Collect every line of the records below that contains the word "toolbar".
*** RECORD EXCERPTS ***
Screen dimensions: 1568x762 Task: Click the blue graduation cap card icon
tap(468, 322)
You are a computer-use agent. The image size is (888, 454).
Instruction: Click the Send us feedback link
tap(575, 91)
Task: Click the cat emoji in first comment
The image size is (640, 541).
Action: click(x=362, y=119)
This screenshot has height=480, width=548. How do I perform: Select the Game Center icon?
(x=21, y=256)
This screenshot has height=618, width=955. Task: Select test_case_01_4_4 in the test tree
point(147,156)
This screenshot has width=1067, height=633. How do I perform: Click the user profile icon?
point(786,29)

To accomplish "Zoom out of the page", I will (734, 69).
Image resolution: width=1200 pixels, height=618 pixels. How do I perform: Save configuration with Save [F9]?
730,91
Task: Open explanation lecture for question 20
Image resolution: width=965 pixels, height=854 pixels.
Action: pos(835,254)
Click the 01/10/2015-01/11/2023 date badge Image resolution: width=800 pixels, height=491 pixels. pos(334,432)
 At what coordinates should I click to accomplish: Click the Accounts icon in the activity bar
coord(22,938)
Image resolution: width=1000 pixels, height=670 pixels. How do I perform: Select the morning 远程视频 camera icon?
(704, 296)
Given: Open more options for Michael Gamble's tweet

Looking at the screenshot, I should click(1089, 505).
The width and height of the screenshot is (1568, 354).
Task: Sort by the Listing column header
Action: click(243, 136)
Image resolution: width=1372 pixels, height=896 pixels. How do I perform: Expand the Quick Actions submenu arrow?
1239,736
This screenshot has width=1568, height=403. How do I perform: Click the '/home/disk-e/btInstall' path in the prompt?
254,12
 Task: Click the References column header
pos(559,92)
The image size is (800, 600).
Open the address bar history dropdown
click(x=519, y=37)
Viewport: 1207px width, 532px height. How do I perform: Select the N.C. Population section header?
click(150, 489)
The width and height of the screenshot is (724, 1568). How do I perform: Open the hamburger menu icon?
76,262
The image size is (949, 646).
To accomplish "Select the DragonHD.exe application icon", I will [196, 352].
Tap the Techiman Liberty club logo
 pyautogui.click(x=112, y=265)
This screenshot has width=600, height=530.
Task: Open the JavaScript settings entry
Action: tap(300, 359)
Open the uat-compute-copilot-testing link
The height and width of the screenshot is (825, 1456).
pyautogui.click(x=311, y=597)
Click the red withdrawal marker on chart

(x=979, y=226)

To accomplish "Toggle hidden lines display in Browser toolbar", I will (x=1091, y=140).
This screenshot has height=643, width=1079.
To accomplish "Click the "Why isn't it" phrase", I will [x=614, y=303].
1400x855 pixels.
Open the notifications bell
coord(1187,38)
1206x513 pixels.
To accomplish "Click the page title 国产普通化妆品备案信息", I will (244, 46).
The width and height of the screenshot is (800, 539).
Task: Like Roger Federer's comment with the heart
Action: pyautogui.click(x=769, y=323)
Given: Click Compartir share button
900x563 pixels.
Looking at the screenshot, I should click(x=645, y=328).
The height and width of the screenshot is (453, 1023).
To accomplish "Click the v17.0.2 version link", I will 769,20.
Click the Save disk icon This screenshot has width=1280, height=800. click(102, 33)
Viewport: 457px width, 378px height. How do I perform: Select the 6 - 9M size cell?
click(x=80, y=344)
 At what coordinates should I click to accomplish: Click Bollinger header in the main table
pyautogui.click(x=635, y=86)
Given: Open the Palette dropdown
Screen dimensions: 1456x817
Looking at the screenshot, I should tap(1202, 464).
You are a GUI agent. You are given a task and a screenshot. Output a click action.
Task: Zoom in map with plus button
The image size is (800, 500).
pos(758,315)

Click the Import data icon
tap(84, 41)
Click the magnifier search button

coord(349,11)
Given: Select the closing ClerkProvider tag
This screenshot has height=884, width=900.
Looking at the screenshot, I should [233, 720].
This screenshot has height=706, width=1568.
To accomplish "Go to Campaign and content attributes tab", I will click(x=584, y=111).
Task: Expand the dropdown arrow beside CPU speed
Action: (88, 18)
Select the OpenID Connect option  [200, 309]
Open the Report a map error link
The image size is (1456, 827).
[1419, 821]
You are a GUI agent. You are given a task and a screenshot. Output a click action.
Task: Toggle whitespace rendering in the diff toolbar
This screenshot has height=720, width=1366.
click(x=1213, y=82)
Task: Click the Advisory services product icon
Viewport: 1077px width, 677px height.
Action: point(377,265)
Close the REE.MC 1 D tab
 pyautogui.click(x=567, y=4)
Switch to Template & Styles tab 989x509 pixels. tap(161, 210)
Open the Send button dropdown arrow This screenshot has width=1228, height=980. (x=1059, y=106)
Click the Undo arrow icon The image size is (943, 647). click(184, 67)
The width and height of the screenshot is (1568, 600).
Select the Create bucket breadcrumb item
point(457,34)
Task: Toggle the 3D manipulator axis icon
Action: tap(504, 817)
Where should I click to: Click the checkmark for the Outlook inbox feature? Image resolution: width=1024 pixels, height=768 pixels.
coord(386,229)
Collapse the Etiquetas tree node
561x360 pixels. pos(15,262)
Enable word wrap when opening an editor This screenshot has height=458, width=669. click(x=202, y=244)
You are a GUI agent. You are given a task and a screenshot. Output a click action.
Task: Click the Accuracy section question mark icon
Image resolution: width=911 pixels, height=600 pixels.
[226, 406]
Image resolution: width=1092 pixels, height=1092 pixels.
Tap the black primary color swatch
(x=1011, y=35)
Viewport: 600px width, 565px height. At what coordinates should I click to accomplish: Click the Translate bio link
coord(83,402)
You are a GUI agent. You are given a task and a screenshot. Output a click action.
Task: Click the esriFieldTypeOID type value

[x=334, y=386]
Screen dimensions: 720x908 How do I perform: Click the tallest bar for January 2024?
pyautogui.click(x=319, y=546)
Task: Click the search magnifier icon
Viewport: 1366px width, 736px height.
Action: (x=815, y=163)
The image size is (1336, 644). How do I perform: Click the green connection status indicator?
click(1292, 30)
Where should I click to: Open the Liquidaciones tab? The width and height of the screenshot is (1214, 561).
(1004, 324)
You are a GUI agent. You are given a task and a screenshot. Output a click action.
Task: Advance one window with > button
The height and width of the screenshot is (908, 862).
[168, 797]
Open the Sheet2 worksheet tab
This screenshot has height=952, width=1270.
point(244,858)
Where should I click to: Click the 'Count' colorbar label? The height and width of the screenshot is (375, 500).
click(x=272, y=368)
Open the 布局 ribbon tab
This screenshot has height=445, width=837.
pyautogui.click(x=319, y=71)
*** End of RECORD EXCERPTS ***
RESPONSE AREA:
To accomplish "Toggle hidden lines display in Browser toolbar", I will (x=1091, y=140).
Task: Toggle whitespace rendering in the diff toolbar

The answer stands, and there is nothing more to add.